Friday, September 9, 2011

With budget cuts ahead, Odierno planning to shape downsizing

On his first full day in office, Army Chief of Staff Gen. Ray Odierno warned congressional budget negotiators against shrinking the force too quickly or taking away the flexibility to fight threats of all types.

“Be careful of going too small, too fast,” he said in a roundtable interview Thursday at the Pentagon.

Congress and Pentagon leaders are posturing to protect against deeper defense spending cuts in budgetary battles this fall, and Odierno is leaving much of that fight to Defense Secretary Leon Panetta.
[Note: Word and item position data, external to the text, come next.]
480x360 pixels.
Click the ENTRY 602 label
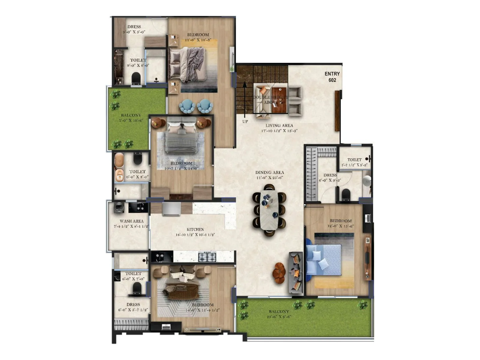pos(332,77)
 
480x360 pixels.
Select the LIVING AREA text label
pos(279,126)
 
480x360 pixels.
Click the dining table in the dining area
pos(269,211)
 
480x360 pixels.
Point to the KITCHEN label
pos(195,230)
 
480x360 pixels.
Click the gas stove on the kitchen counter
pos(207,257)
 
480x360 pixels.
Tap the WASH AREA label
pos(131,221)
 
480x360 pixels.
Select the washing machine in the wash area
pos(119,208)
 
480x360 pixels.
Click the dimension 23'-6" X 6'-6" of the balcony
pos(279,317)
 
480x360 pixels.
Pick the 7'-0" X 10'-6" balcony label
pos(131,120)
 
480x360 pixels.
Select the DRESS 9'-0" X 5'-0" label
pos(134,29)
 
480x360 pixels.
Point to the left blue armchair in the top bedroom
pos(187,106)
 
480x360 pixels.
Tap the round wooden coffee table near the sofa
pos(279,273)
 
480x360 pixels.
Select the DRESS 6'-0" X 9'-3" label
pos(330,178)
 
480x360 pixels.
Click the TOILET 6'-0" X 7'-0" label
pos(133,276)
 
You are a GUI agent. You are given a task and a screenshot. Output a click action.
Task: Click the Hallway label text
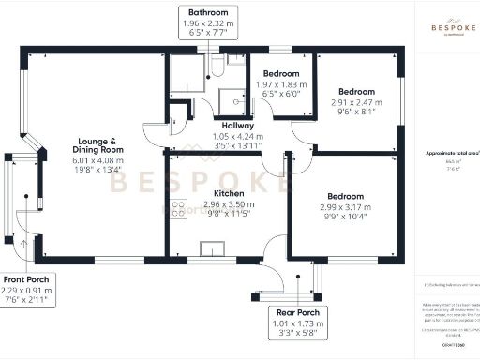click(228, 125)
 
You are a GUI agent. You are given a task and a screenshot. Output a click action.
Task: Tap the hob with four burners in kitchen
click(178, 211)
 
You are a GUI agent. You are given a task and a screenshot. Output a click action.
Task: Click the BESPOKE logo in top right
click(443, 22)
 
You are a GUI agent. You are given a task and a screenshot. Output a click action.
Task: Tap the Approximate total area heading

In the background, the new chief is figuring out how to downsize an Army that is still fighting wars by reviewing the entire force structure – including size, organization, training and equipment – through the next four to eight years.


Notably, Odierno said he does not think the Army will shrink to a maximum size of 520,000 soldiers, as former Defense Secretary Robert Gates proposed. That total was still "reasonable," Odierno said, if the assumptions made at the time are fulfilled, including withdrawing from Afghanistan by 2014.

"I’m comfortable with 520," he said. "Do I think we’re going to end up at 520? Probably not. So, what is the right number?"

Odierno insisted the Army remained agile — a word he stressed repeatedly — and appropriately balanced so it could continue to meet a wide range of unpredictable future national security threats, from wars of all sizes to terrorism and transnational criminal activity.